GNP stands for Gross National Product while GDP stands for Gross Domestic Product. Both terms represent as indicators of the economic stability or soundness of a particular country. The main difference between the two economic indicators is that GDP has a scope limited to “domestic” location, while GNP covers all “products” in terms of ownership and regardless of location.
On specific terms, GNP refers to all products produced by citizens of a particular country domestically and internationally. This simply means that all earnings by citizens working in other countries are included in the computation for GNP. When computing GNP it includes the GDP value plus the earnings or income gained from citizens and enterprises abroad. In this sense, GNP presents the totality of the citizens’ earnings wherever they are in the world. Like in the case of countries who export many workers abroad, their earnings and the income of their businesses abroad are part of the GNP computation.

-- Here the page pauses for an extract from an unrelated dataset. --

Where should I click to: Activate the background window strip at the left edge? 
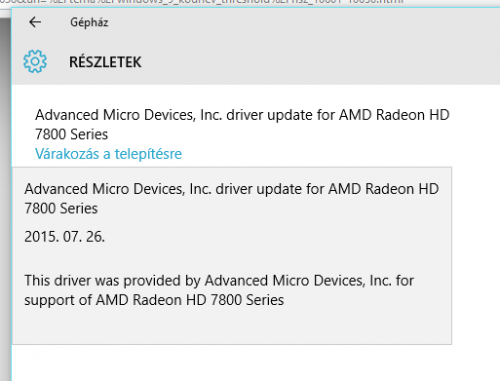coord(5,200)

On the other hand, GDP refers only to the value of products and/or services of a particular country which are earned domestically for a given period. In economic computations, GDP computation is done on an annual basis. Whatever income is generated from citizens and enterprises on the domestic front are part of the GDP. In terms of computation, GDP includes the country’s consumption value, investments, government spending and the net value of exports minus the imports. In generic terms, GDP is the total worth of a country in terms of its products and/or services produced in its own soil.
Since both GDP and GNP give an overall value of a country’s economy, both may be used to assess economic soundness and stability. GDP is also widely regarded as an indicator of a country’s standard of living as it reflects the domestic resources and income of the country involved.